At St. Louis, furniture, antiques and children's clothing and toys are gone first. Home school materials, household goods, purses and bicycles are being sold at Batesville Christian Church.
Other items are rejected by most. At Holy Family, vases linger and bowling balls have been banned “after one rolled off the table and almost hit somebody,” Scheele recalls.
In this Internet age, encyclopedia sets get left behind at St. Louis. Old TVs (“you know, the kind that double as furniture”) can’t even be given away at Batesville Vineyard.
Unusual items have traded hands. At St. Louis, “we had a car donated to us that we sold through the rummage sale.” No one could identify the purpose of “a visor for sunglasses, but yet it wasn’t ... On Saturday when we had our $1 bag day, it was gone,” according to Schroeder. The Batesville Vineyard minister recalls getting a small collection of ancient computer monitors and a nice table saw.

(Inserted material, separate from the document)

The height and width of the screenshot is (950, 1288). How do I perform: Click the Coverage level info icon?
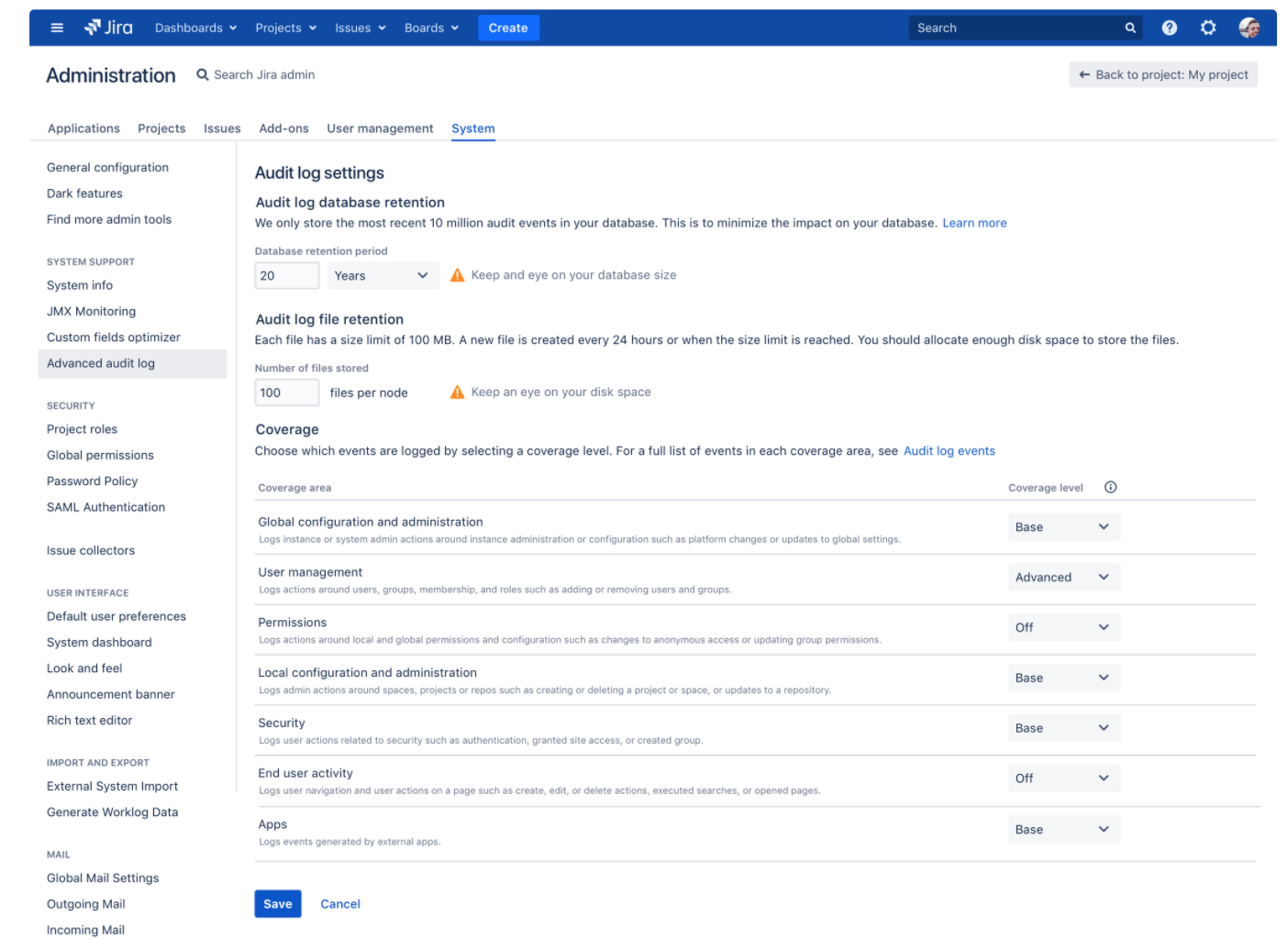(x=1110, y=488)
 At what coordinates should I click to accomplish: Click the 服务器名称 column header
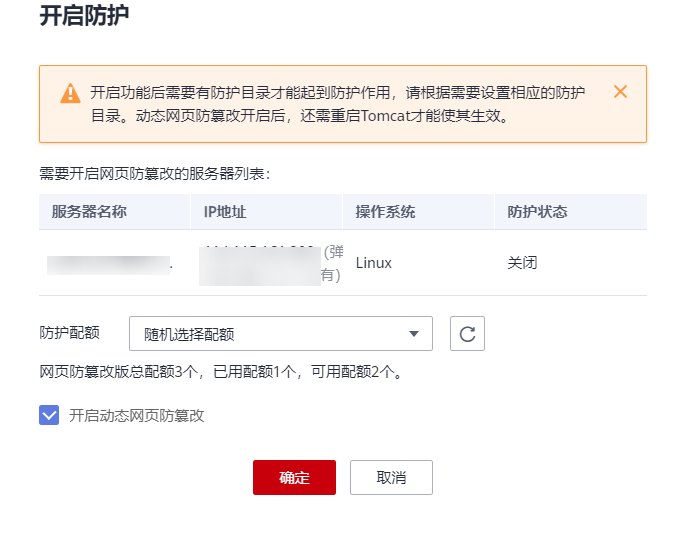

Leftovers end up in a variety of spots. St. John’s volunteers have given towels to animal shelters. “We give some stuff to nursing homes,” such as lift chairs and knickknacks for bingo prizes. Books and videos get carted to the library.
Holy Family has a deal with Chapel Missionary Baptist Church of Metamora. “They come and take everything and have a free giveaway at the end of summer. They are so grateful.”
A Hill-Rom truck transports St. Louis’ unsold items to St. Vincent de Paul, a Cincinnati Catholic charity. Batesville Vineyard’s remainders go to Goodwill.
In addition to letting cash-strapped residents buy cheap stuff or grab it for free, the sales have benefitted those who need help the most.
Last year St. John’s volunteers learned of a previously homeless family living nearby. “They had nothing,” Schroeder remembers. “We gave them a rocking chair, lamps, a couch, bathroom rugs, towels and cooking utensils ... before the sale ever started.”
A few years ago, a pregnant woman whose husband was just laid off longingly looked at sale items she could not afford. Schroeder learned of her situation and discreetly gave her a bassinet, baby clothes and diapers. The sale coordinator ran into the mother and baby later and the woman said, “‘I’ll never forget you people.’ That really makes it worthwhile.”